We are so pleased to be part of a Federal Labor Government that is delivering DisabilityCare Australia, the national disability insurance scheme, in every Australian state and territory.

This week, the Prime Minister announced that the Australian Government and Western Australian Governments have agreed to launch the scheme in Western Australia from July 2014.

Around 8400 West Australians with disability, their families and carers will benefit from this significant agreement.

The two Governments will jointly fund a DisabilityCare Australia launch site in the Perth Hills area. The Perth Hills DisabilityCare launch site will provide individualised care and support to around 4300 people with disability, with the Australian Government investing around $61 million over two years for participants’ support packages.

In addition, two sites will also be jointly funded to operate under the West Australian My Way model, in the Lower South West and Cockburn-Kwinana areas, with around 4,080 participants. These sites will be delivered by the Western Australian Disability Services Commission under State legislation.

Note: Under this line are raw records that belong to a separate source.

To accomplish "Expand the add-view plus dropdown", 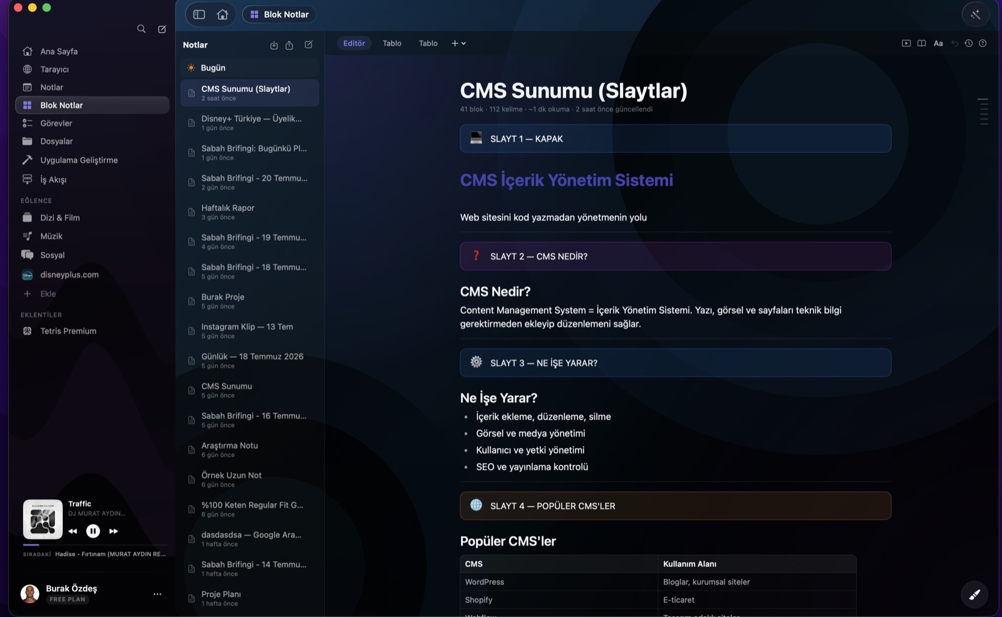I will click(x=458, y=43).
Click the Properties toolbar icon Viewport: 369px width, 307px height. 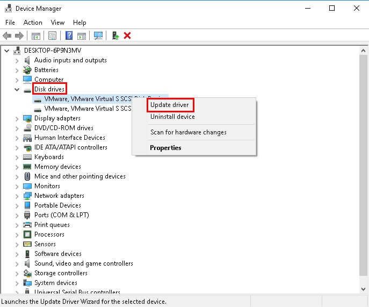53,35
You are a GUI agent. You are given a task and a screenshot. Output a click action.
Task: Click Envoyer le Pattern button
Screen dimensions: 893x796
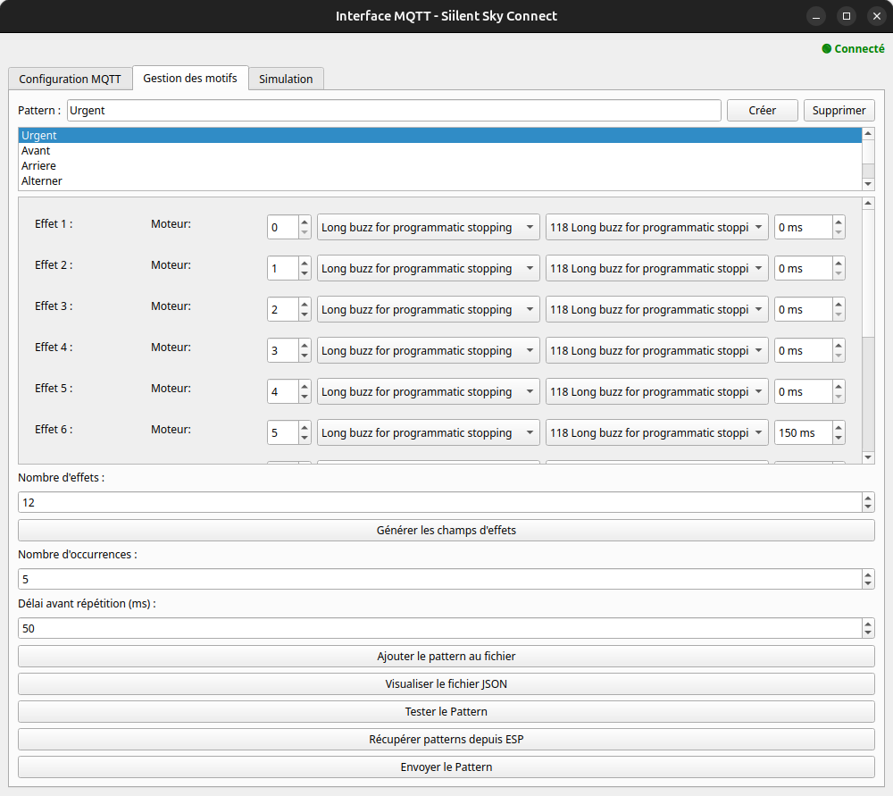[446, 767]
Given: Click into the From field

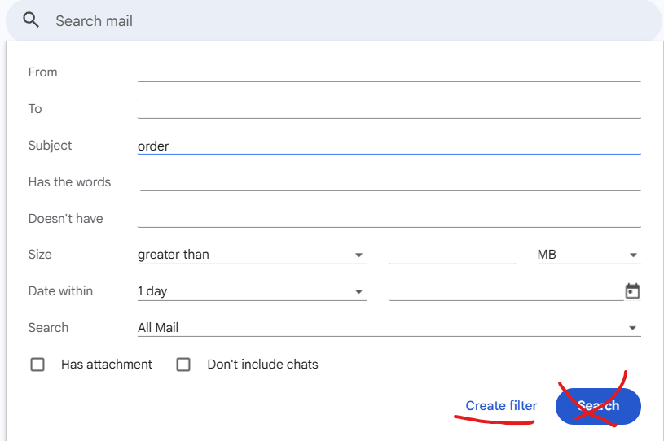Looking at the screenshot, I should pyautogui.click(x=389, y=72).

The Australian Government will contribute around $60 million to participants’ support packages in the My Way sites over the two-year launch period.

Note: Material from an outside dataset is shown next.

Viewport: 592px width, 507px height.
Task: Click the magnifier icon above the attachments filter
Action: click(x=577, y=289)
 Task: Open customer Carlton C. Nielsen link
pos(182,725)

An independent evaluation of the services and outcomes across the sites will be undertaken throughout the launch period.

The Western Australian launch agreement is another important step forward for DisabilityCare Australia and builds on the successful launch of the scheme in four sites across the country on 1 July this year.
And it is a huge step forward in rolling out the national scheme across the country by 2019, which the Federal Labor Government has locked in with our investment of more than $14 billion in additional funding over the next seven years.

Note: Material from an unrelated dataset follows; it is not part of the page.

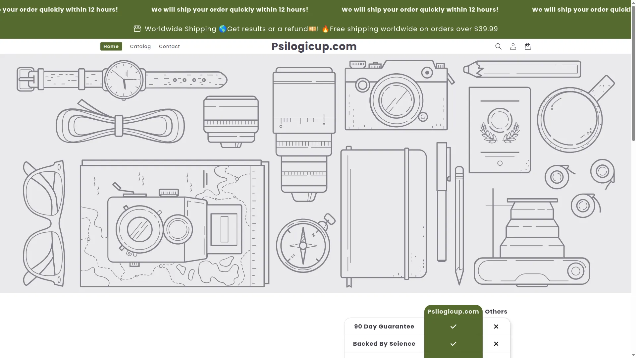Select the Others comparison column header

(x=496, y=312)
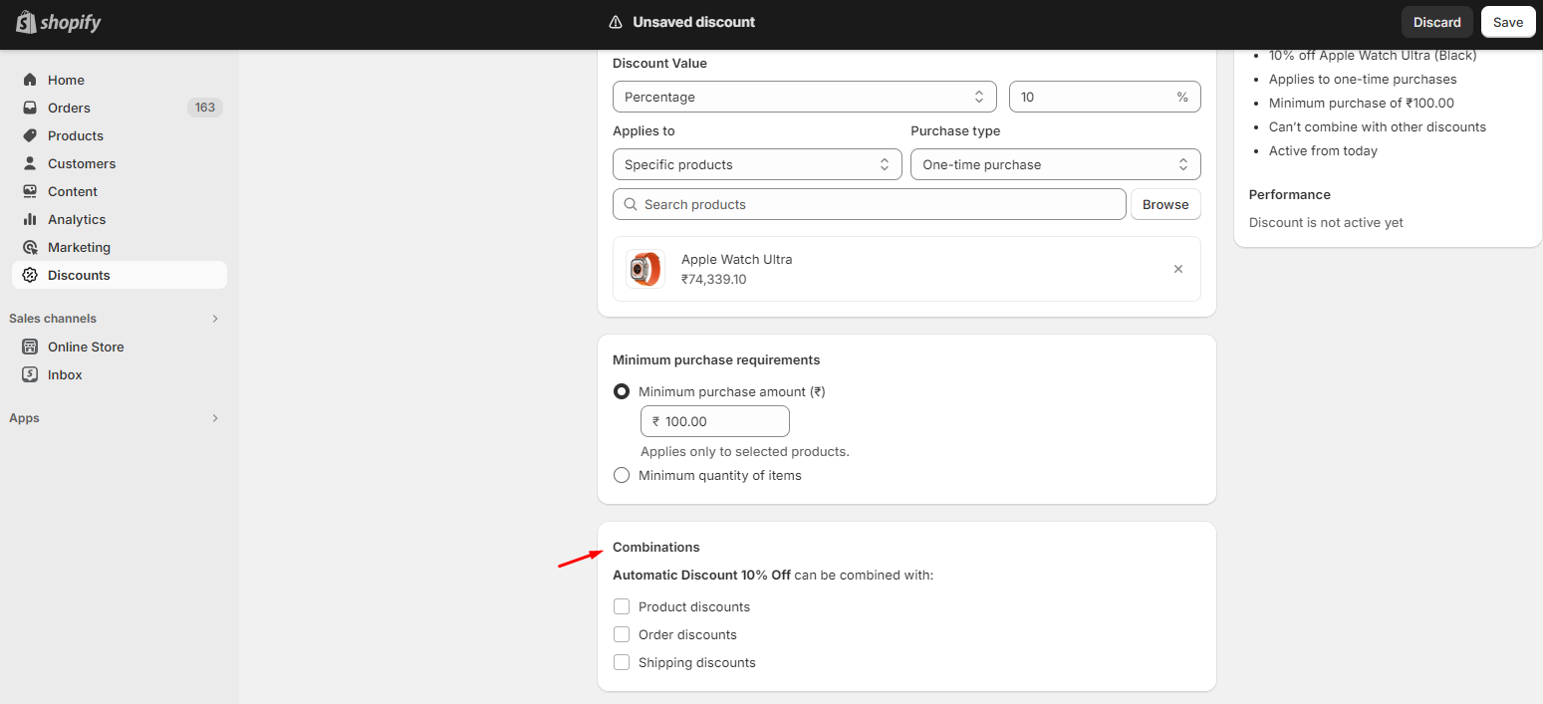Go to Content in sidebar
This screenshot has width=1543, height=704.
pos(73,191)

Just like Labor built Medicare, we are building DisabilityCare.

We’d like to thank you all for your continued support for this historic Labor reform –your voices have been an essential part of making DisabilityCare Australia become a reality.

Jenny and Amanda
http://www.pm.gov.au/press-office/launch-disabilitycare-australia-western-australia

Aug 6, 2013
Geraldine Mellet

Details on WA launch sites

Today Ron Chalmers,  the CEO of Disabilities Services Commission WA,  issued a letter with details of Western Australia’s sign up to NDIS launch sites.

Read the full letter here.

Aug 5, 2013
Geraldine Mellet

WA Campaigners speak about sign up

There’s been some great media awareness created in the last 24 hours by WA campaigners celebrating their state’s sign up to DisabilityCare launch sites.

Listen to how the ABC covered the news with campaigners Sue Ellen Bull and Neeva Steven after an explanation by the Premier Colin Barnett.

Read the Australian article here featuring the Guilfoile family.

Aug 4, 2013
Geraldine Mellet

WA makes DisabilityCare truly National

 Both the Prime Minister Kevin Rudd and the WA Premier Colin Barnett today announced that the State government had reached an historic agreement with the Commonwealth which will see approximately 8,400 West Australians covered in 2 launch sites from July 2014.

The deal resolves differences over how the scheme is administered with a unique combination of 2 launch sites that will be co funded but run separately. The My Way trial sites in the Lower South West and Cockburn/Kwinana will be boosted to cover 4,100 people and will be run by the WA Disability Services Commission. The launch site in the Hills will cover 4,300 people and be run by DisabilityCare Australia.  Both sites will be independently monitored and evaluated so that the learnings can contribute to the best possible version of the scheme in the future.

Its a great result for campaigners in West Australia who have never stopped putting their case to the State government for the urgent introduction of the scheme. One longtime campaigner said today that she had  burst into tears when she read the news as it finally gives her and her husband some hope for the future. ” We’ve had so many set backs as a family & life has been extremely hard. So this news finally give me the hope I needed to carry on”.

Every Australian Counts wants to congratulate both the campaigners who kept on going and the WA and Commonwealth governments who heard them and put aside their differences for a compromise that is a great outcome for both the state and the country.